The battle of New York is over without so much as a shot fired.

On its convention website, Gareb Shamus's Wizard Entertainment announced this morning that it is rescheduling its suite of Northeastern comic conventions, eliminating the head-to-head, same-town, same-dates match-up between its Big Apple Comic Con and Reed Exhibition's New York Comic Con on October 7-10. Now, the Big Apple Comic Con will now be held on Oct. 1-3, the New England Comic Con on Oct. 15-17, and the New Jersey Comic Con on dates to be announced later. In addition, Big Apple has changed locations from Pier 94 to the Penn Plaza Pavilion, while the New England show will be hosted at Boston's John B. Hynes Veterans Memorial Convention Center. It's unclear whether the New Jersey con's date change will lead to a move from Edison's New Jersey Convention & Exposition Center upon rescheduling.

Wizard made headlines, and drew a significant industry backlash, beginning late last year by making a series of aggressive scheduling moves against veteran convention promoter Reed and its slate of comic and pop-culture shows.
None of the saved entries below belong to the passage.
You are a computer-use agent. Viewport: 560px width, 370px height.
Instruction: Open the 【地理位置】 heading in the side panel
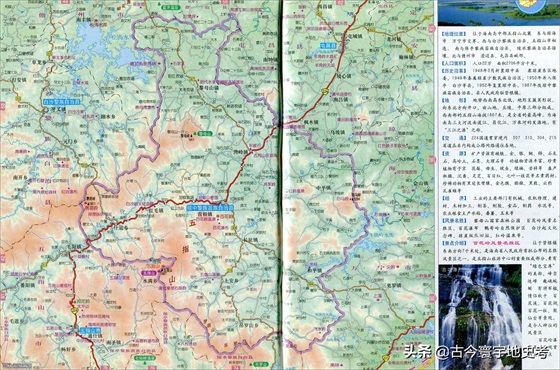pos(454,34)
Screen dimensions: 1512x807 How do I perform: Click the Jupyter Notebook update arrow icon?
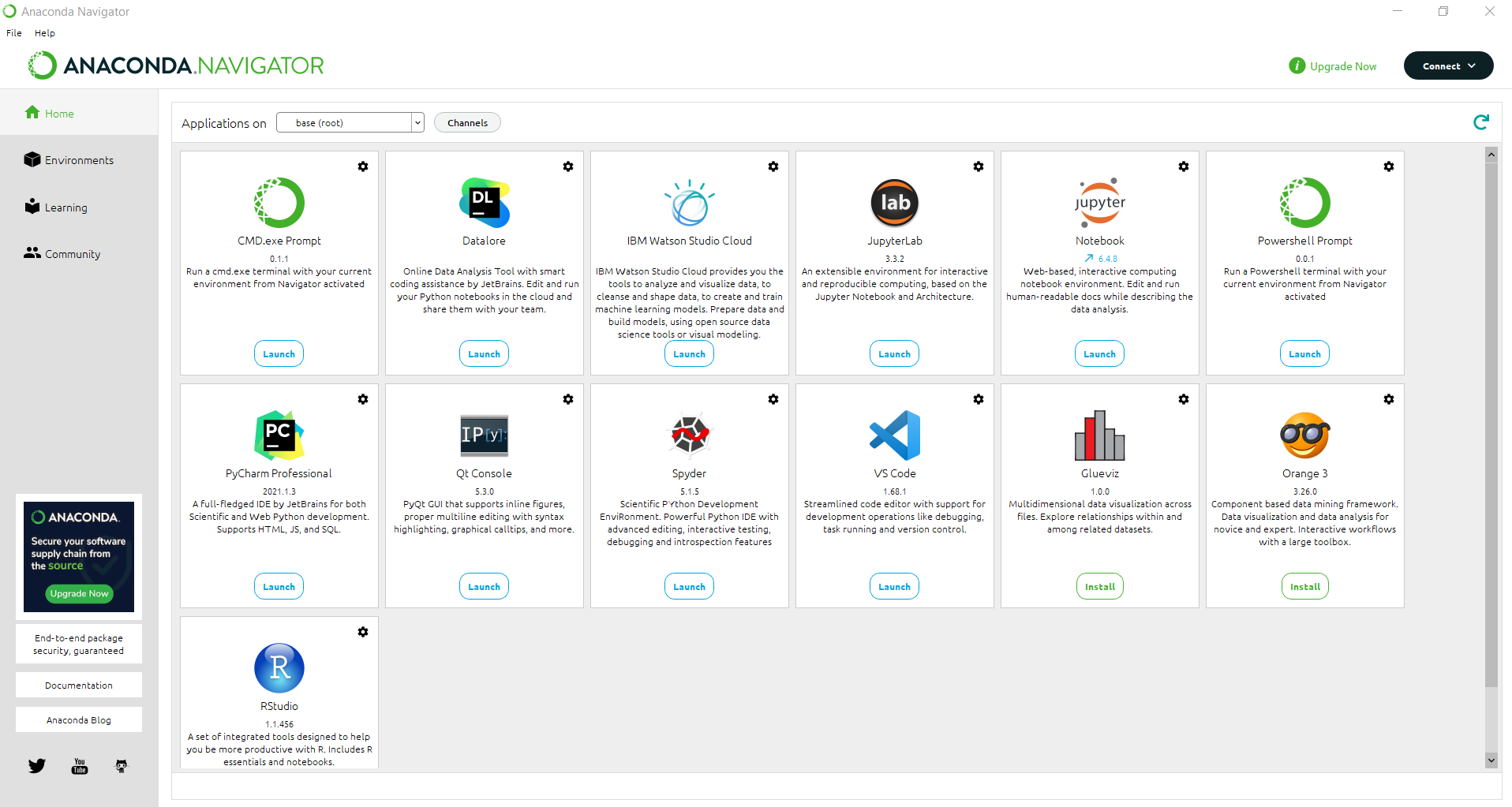(x=1089, y=259)
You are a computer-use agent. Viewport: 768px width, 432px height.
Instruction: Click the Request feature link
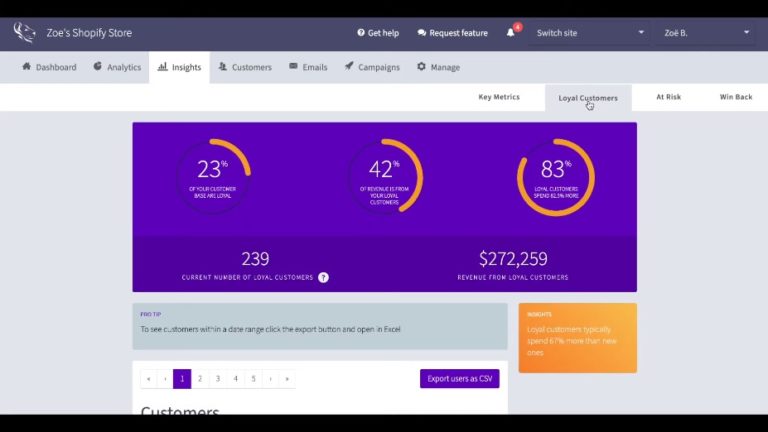click(452, 33)
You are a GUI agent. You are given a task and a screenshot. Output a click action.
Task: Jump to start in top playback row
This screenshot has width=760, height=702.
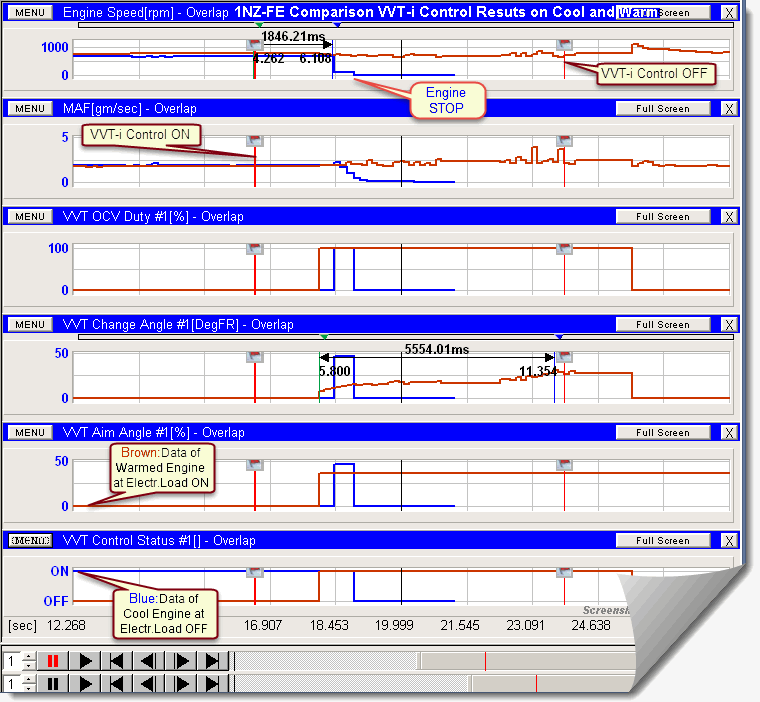coord(117,661)
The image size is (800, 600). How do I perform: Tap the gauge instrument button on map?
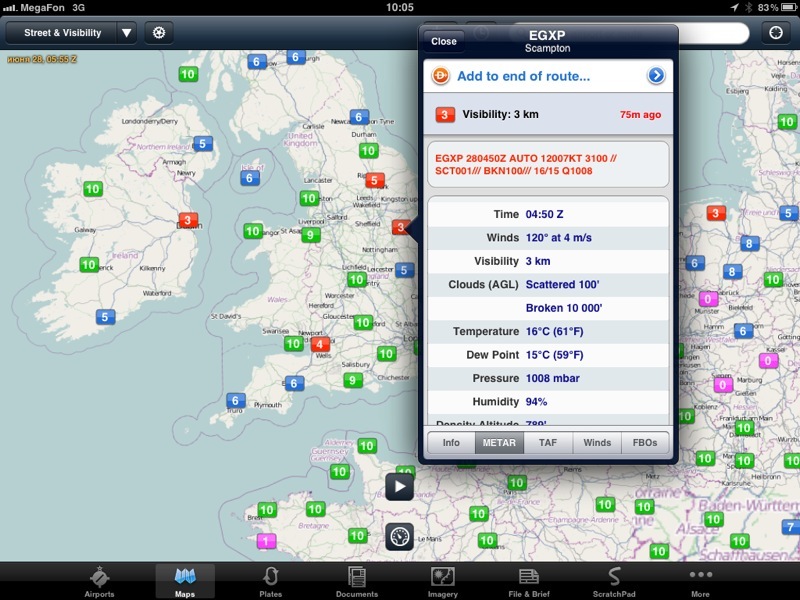[x=399, y=536]
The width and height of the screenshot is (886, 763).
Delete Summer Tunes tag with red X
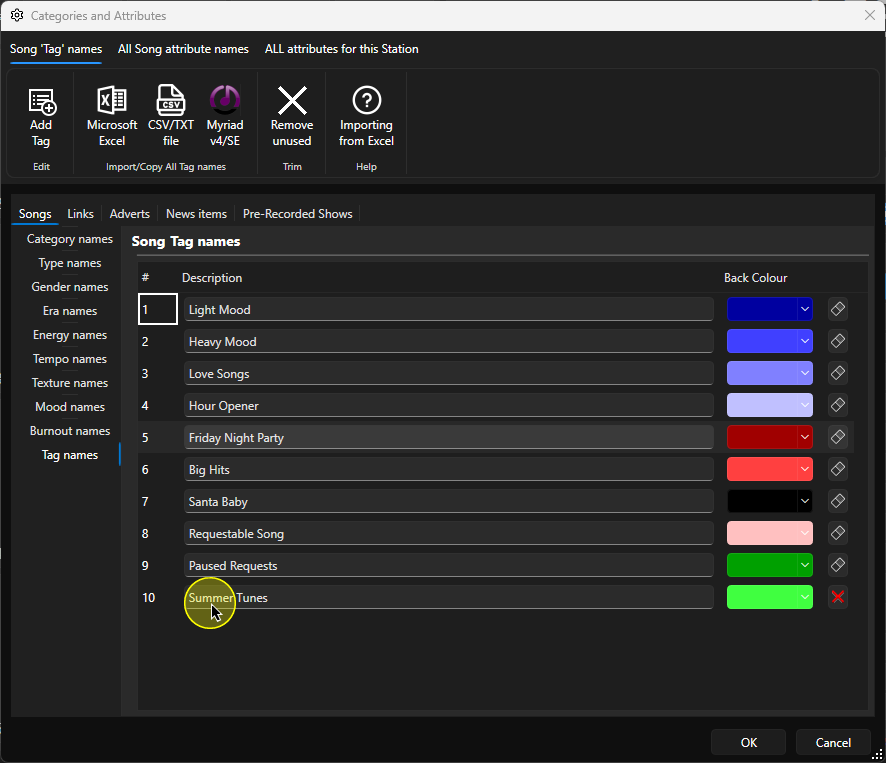click(838, 597)
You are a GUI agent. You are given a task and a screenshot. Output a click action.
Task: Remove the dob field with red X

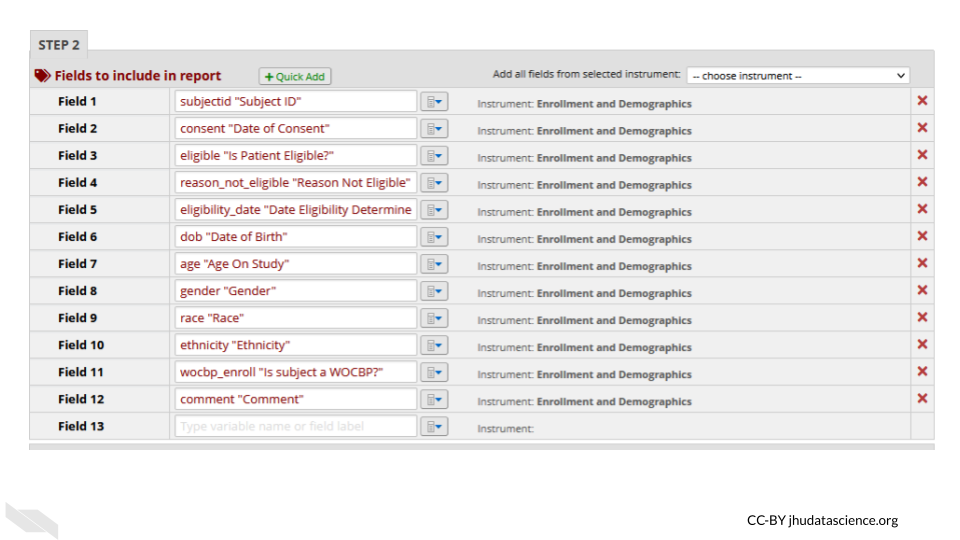pyautogui.click(x=922, y=236)
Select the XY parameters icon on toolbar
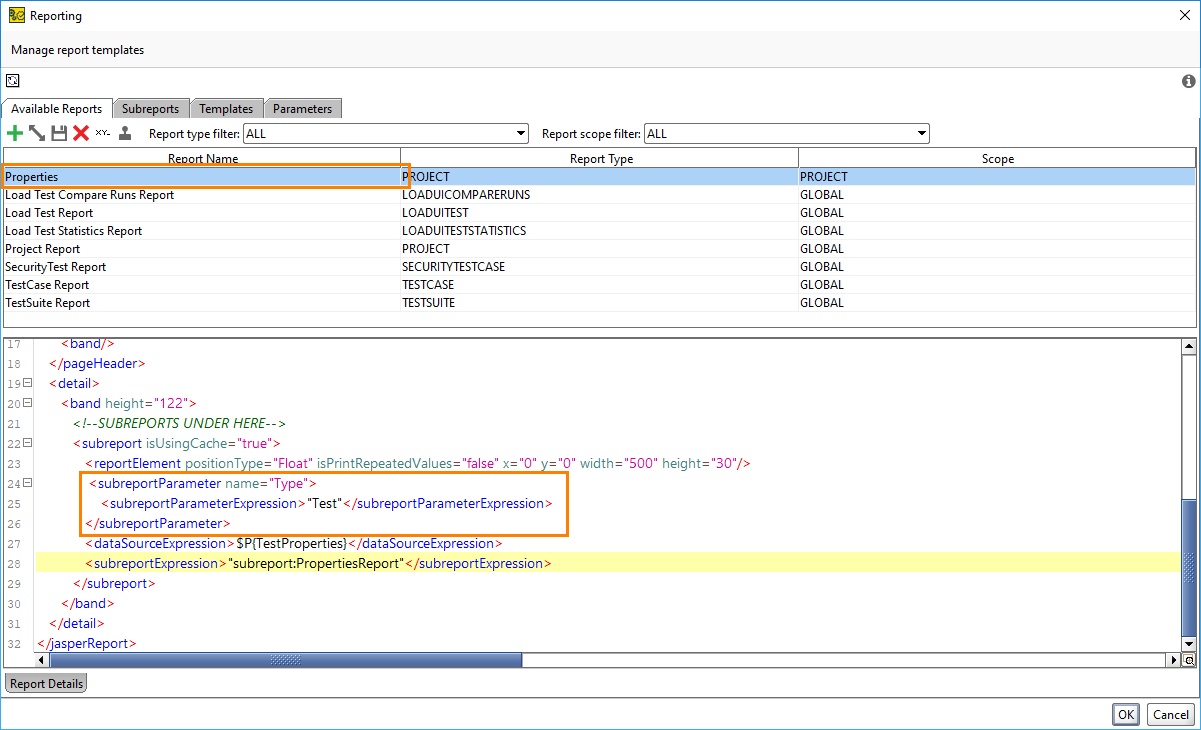The width and height of the screenshot is (1201, 730). (103, 132)
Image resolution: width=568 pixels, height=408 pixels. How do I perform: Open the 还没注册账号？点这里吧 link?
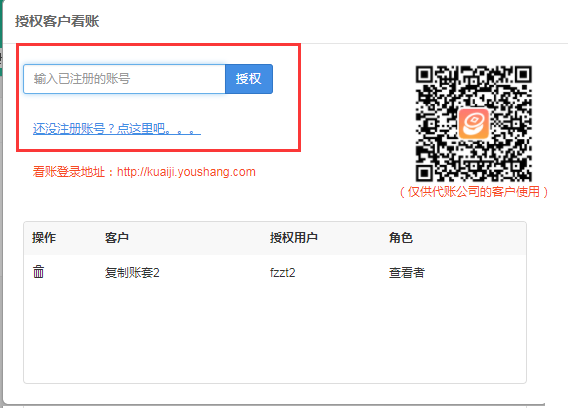pyautogui.click(x=117, y=129)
Most notoriously, Wizard scheduled its Big Apple show the very same weekend as Reed's New York Comic Con, October 7-10, and in 12th Avenue venue literally blocks away from NYCC's Javits Center location. Later, Wizard scheduled its New Jersey con for the following weekend. Ever since, guest-list comparisons and official industry presences have weighed in mightily in Reed's favor.

Wizard's move is not without precedent: Shamus's company earlier switched the dates for its Chicago Comic Con from Aug. 12-15 to Aug. 19-22 following Reed and Lucasfilm's scheduling of Star Wars Celebration V for the original dates. But this move seems more likely an attempt to accommodate comics industry players who did not seem keen on shuttling back and forth between two competing shows in their New York City backyard.

Of course, the date-shuffling and venue-switching hardly represents a cessation of hostilities: Scheduling shows in Manhattan and Boston the weekends before and after Reed's NYCC could be seen as an attempt to leech business away from more established show. But we've already had a same-weekend Reed/Wizard match-up a few weeks back, when Reed's inaugural Chicago Comic and Entertainment Expo more or less forced Wizard's Anaheim Comic Con into obscurity despite underwhelming attendance (to which, it must be said, Reed admitted with refreshing candor). At this point, it's tough to say whether there's really any direct competition between Wizard's nostalgia-tinged line-up of genre-TV stars and Reed's much more comics-focused conventions. But whatever competition there is has just gotten much less direct.